> _OPDRACHT_
Zet alle regels van het materiaal hieronder om in een genummerde lijst zonder de lege regels. Neem de afbeeldingen niet op in je antwoord.

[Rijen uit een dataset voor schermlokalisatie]
------------

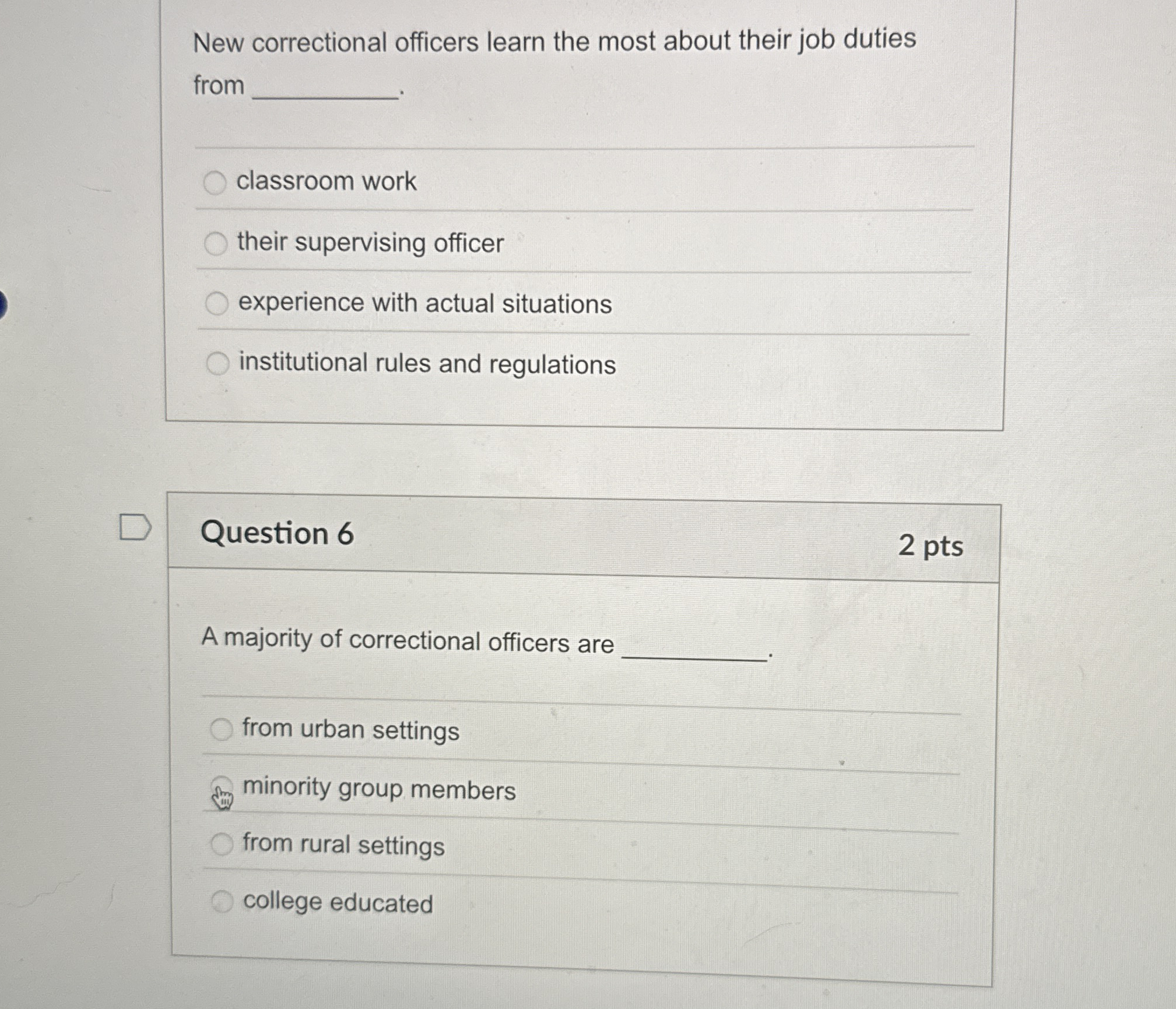Flag Question 6 with the bookmark icon

point(135,527)
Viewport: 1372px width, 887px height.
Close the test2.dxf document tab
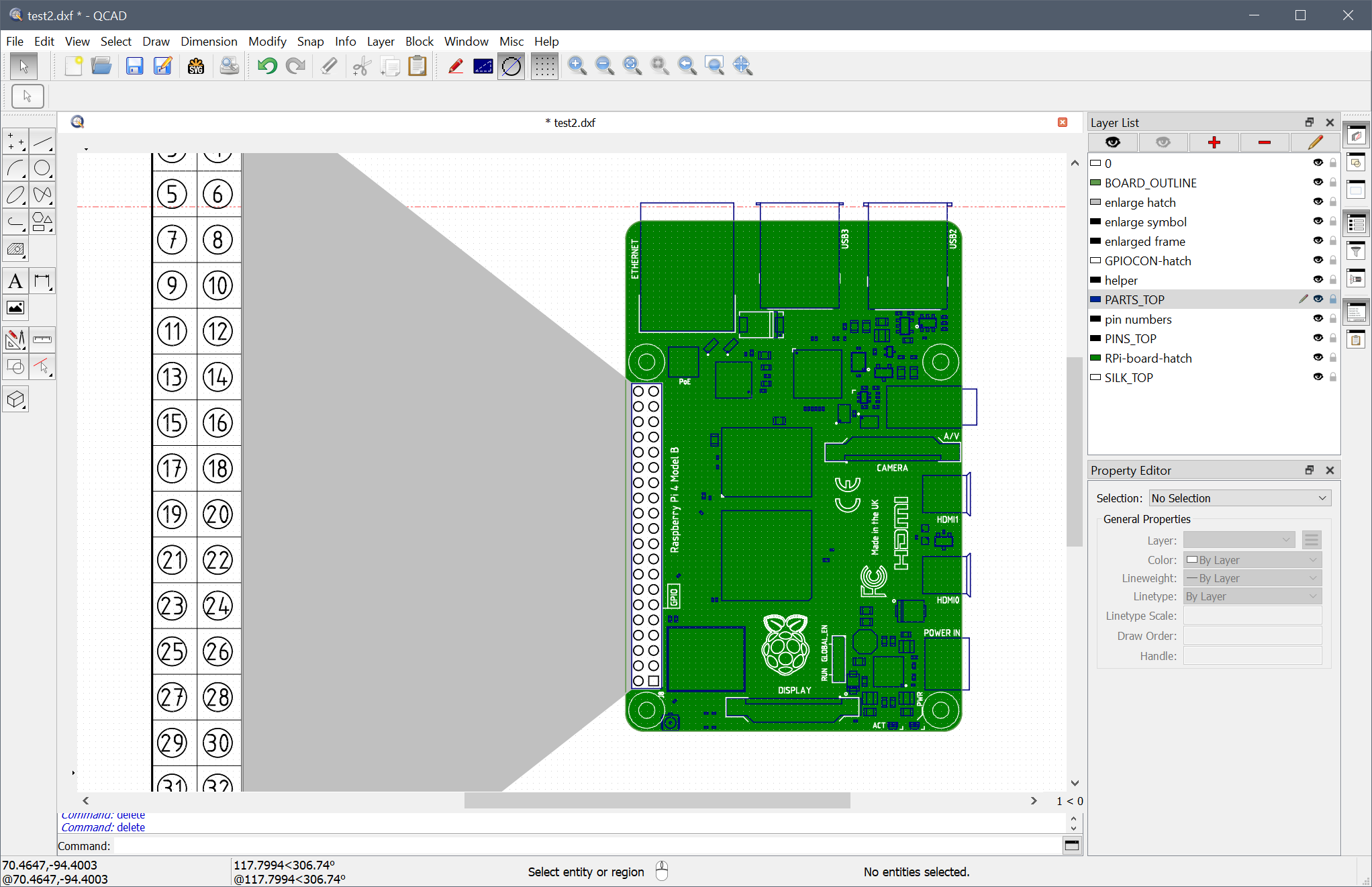tap(1063, 122)
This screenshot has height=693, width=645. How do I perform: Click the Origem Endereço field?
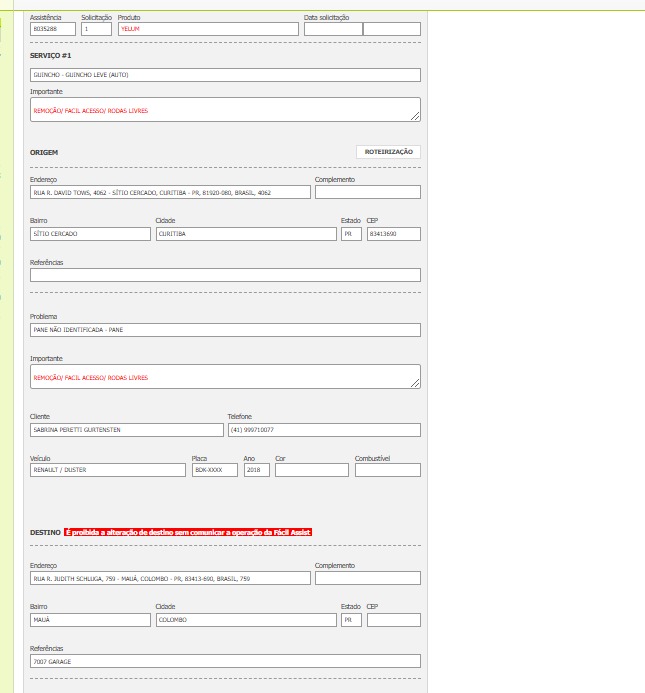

------------

> _ANTWOORD_
1. Flag Question 6 with the bookmark icon
2. point(135,527)
3. Viewport: 1372px width, 887px height.
4. Close the test2.dxf document tab
5. tap(1063, 122)
6. This screenshot has height=693, width=645. How do I perform: Click the Origem Endereço field?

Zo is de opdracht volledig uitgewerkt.